Surreal PNG

THERE is something terribly surreal about Papua New Guinea today – an air of unreality that at heart does not augur well for the immediate future. By Wantok

The nation is on the cusp of its greatest resources boom with the nation's first LNG project already firing up its commissioning phase in readiness for exports starting in the second half of next year.

Sales of 6.9 million tonnes of LNG annually to customers in Japan, China and Taiwan is going to provide such a massive fillip to the economy it is anticipated to make an unprecedented surge to propel growth next year and bring possibly around 20% more in 2015.

This single project is about to provide a boost to the PNG economy that will outmatch the tremendous surge in the early 1990s that led to the start of one of the most exciting gold projects the world has seen at Porgera, starting in 1990, followed by the Kutubu oil project.
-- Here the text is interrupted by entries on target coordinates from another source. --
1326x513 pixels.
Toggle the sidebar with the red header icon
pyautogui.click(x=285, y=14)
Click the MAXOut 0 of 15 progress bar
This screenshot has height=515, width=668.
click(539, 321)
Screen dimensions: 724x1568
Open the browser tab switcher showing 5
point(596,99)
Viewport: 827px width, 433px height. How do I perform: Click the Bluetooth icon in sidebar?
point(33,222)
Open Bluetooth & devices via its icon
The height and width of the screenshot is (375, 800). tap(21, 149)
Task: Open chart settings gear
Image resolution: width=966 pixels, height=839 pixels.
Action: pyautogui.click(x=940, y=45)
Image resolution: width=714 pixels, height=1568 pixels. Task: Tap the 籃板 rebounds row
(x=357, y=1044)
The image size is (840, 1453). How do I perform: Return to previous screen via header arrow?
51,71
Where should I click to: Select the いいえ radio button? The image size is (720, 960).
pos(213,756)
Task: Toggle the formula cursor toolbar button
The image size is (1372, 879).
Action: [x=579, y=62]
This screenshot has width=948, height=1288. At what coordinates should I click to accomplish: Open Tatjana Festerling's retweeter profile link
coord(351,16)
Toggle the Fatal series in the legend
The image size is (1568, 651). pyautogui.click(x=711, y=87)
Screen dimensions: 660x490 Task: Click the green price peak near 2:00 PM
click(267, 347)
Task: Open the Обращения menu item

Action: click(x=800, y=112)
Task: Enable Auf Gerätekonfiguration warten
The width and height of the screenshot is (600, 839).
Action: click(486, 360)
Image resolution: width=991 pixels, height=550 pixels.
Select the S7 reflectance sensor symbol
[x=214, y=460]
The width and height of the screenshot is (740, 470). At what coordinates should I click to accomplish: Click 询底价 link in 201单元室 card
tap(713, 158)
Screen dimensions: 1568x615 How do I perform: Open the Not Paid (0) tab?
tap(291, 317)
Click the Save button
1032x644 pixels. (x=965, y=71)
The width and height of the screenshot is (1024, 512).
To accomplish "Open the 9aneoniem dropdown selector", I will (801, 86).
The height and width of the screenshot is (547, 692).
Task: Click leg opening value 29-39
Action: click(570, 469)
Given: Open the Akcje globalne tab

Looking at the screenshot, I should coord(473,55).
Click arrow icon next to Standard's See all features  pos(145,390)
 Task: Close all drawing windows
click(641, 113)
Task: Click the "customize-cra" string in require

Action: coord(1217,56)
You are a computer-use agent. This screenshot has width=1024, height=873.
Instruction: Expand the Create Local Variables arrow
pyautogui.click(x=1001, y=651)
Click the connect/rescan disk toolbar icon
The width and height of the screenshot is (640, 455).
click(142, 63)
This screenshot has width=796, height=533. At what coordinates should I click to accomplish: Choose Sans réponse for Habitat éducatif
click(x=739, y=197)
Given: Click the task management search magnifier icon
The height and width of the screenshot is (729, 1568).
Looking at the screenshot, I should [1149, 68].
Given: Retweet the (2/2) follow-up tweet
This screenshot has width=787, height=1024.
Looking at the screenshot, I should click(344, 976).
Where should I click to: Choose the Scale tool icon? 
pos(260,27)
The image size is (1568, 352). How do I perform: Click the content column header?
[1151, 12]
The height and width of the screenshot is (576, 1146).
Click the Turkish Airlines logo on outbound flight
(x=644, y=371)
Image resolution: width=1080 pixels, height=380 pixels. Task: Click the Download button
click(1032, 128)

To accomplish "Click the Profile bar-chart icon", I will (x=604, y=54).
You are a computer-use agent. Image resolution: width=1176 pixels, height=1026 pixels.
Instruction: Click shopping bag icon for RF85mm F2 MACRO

The 1990s was also PNG's lost decade. Despite the big bucks flowing in from resource exports the governments of the day nevertheless went into a borrowing splurge because of unhappiness over the how slowly prosperity was being spread among the populace.

Some would see parallels today with the record budget deficit planned in the current year and more deficits to come in the ensuing four years before significant corporate taxes from LNG are expected to start kicking in.

Despite the emerging boom the nation is transfixed on issues related to its robust mining sector - from the expropriation of the PNG Sustainable Development Program's 63.4% stake in the Ok Tedi mine to quietly burgeoning opposition to the deep sea mining project of the Canadian- listed Nautilus Minerals.

Amazingly the national media dredged up a 2006 report commissioned by Ok Tedi to help landowners and impacted villagers hold informed negotiations on the levels of compensation they required for the horrific environmental damage caused by tailings to the Fly River system.

With the new times ready to roll the national capital, Port Moresby, has had an incredible facelift after a ban placed on sale of betel nut affected the psyche of residents in the city to establish new levels of cleanliness.

The scene, nevertheless, remains surreal.

In recent times local police have assaulted members of the public on a number of occasions; soldiers raided and badly damaged parts of the University of Papua New Guinea in some kind of retaliatory attack; and there was a K6 million bank heist by security guards supposedly guarding the money.

A front page media report suggested there had been a mass killing in a tribal clash during which an explosive similar to a hand grenade had been used for the first time.

A day later police in Mt Hagen, the Western Highlands capital, had a shootout with rascals out to rob some companies.

Meantime, cabinet ministers and other political leaders are making unprecedented trips abroad despite the excessive costs of flying from PNG.

One of the great travellers is Public Enterprises Minister Ben Micah, who has signed memorandums of understanding - literally paper of little or no value - in countries as distant as China and Israel.

Micah wants PNG to own a satellite by 2018 and expects his Israeli connection to help fix the nation's electricity woes. The department that reports to him, the Independent Public Business Corporation, recently signed an agreement to fix the electricity transmission network in Port Moresby with an Israeli company that has never undertaken such a task in the past.

One of the great achievements of the present government has been the proclamation of free primary and secondary education but the Post Courier this past week has written about the woes of headmaster Eddie Morea, in a remote primary school in Gulf Province, who has been dismayed that none of the education funds have to his school.

Morea has to be one of the greatest heroes of PNG's education system. His school in Kikori district, not far from the provincial capital. He was reported to be singlehandedly teaching 143 students who are in grades 3 to 7. The Guinness Book of Records has probably not heard about him.

What is even more surreal about this situation is that no politician, such as the Gulf MPs, or anyone in the education department has even promised to look into the matter, much less fix it.